Epargne : Assurance-vie, sujet de la rentrée ?

    PEA, Assurance-vie, loi de finance : l’épargne fait partie de la rentrée. Et la fiscalité de l’assurance-vie n’est pas oubliée.

    Avec une collecte nette négative en juin, et après une année 2012 terminée avec un déficit historique de collecte de 6,5Mds d’euros, l’assurance-vie est bien l’un des sujets de la rentrée. Un projet de loi de finance approche, et le besoin de financement de l’économie reste criant. Mais aussi parce que le placement est, jusqu’à présent, passé entre les gouttes des réformes des gouvernements successifs.

    Le rapport de Karine Berger et Dominique Lefevre est public depuis un peu moins de six mois. Et depuis avril, les signes envoyés par le secteur de l’assurance ont été positifs à commencer par le contrat “euro-croissance” tel qu’il est mentionné, qui a été adopté par les assureurs. “Pour que cette réforme fonctionne, il suffira qu’elle soit fidèle à ce qui fait la force de l’assurance-vie : simplicité, souplesse et transparence “, explique Bernard Spitz dans Les Échos du 26 août.

    Simplicité et stabilité de la fiscalité ?

    La simplicité et surtout la stabilité sont les termes les plus utilisés par les assureurs depuis que le sujet de l’assurance-vie est sur la table des gouvernants, c’est-à-dire août 2010. Il y a trois ans, François Fillon parlait des “anomalies de la fiscalité de l’assurance-vie lors de sa rentrée politique. Crise économique et de confiance ont alors un effet sur la collecte. Le placement perd peu à peu du terrain au point qu’au tout début de l’année 2011, la FFSA se mobilise déjà. Depuis lors, les dirigeants des assureurs-vie ont tous réclamé de la stabilité, un environnement fiscal clair, sur le long terme, pour leurs clients. Et une certaine mansuétude fiscale.

    Trois ans plus tard, le secteur est plus confiant. Le contrat euro-croissance est accepté, la possibilité d’un plafond pour les hauts contrats (supérieurs à 500.000 euros) le semble aussi, d’autant que la durée de détention reste primordiale pour les avantages fiscaux. Et qu’une certaine rentabilité est espérée. “Ce nouveau contrat offre […] des espérances de rendement intéressant pour les clients : un surcroît de 100 points de base par an, voire 200 dans les scénarios économiques les plus favorables”, avance Stéphane Dedeyan, président de la commission plénière des assurances de personnes de la FFSA dans l’Argus de l’Assurance daté du 23 août.

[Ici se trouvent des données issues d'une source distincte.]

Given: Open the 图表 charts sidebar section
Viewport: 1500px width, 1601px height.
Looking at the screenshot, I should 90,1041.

    Avantage pour les clients, avantages pour les assureurs qui peuvent ainsi diversifier plus efficacement leurs placements et maintenir une collecte tout en freinant les rachats.

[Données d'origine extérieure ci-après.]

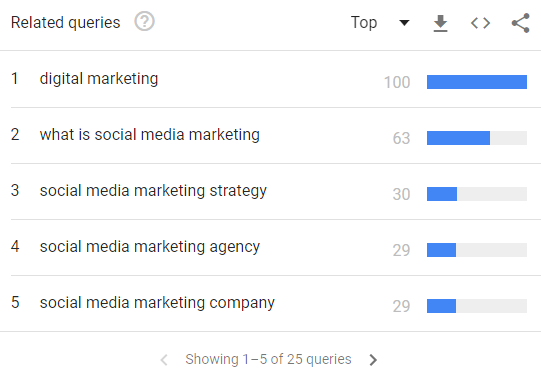Screen dimensions: 541x379
Task: Open social media marketing agency query
Action: pos(150,247)
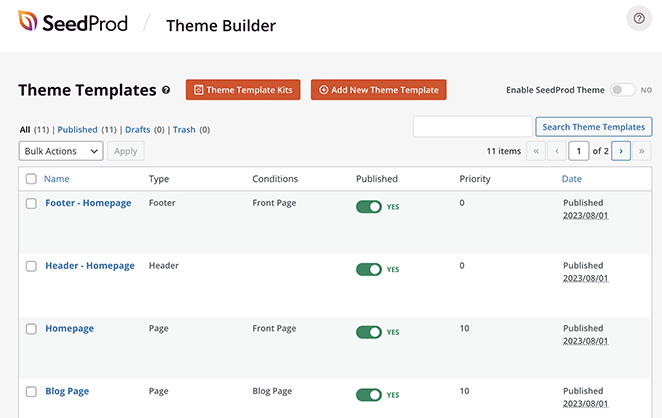Sort templates by Date column
This screenshot has width=662, height=418.
pos(571,179)
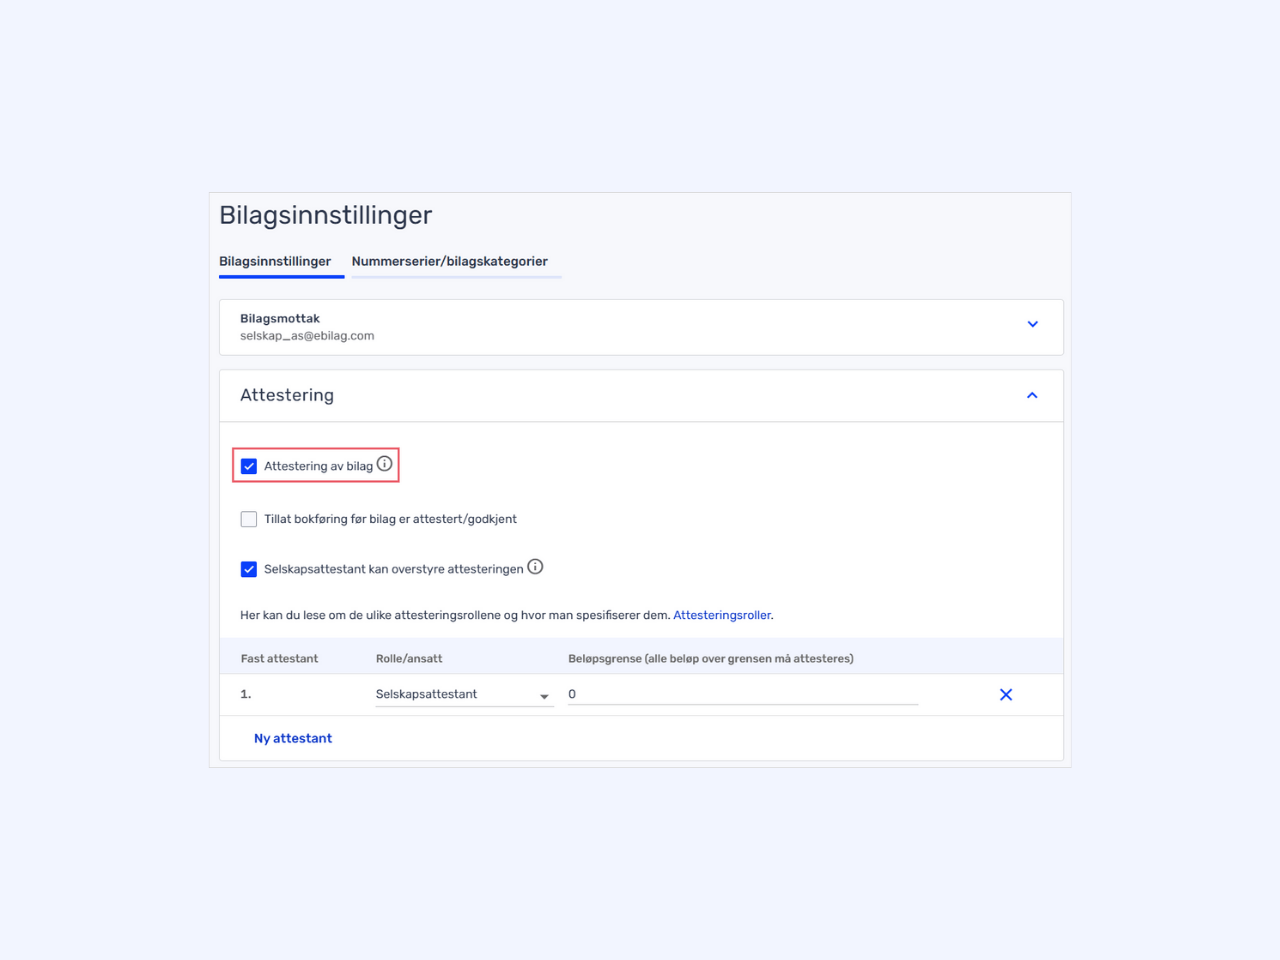The image size is (1280, 960).
Task: Click the Bilagsmottak header label
Action: 280,319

    Voilà donc un chantier bien lancé, alors que Pierre Moscovici annonce le lundi 26 août, la hausse du plafond du PEA et le lancement d’un PEA-PME avec les mêmes caractéristiques fiscales. Pas de quoi pour autant remettre le projet euro-croissance en cause, et la confirmation d’une rentrée qui se place sous le signe de l’épargne.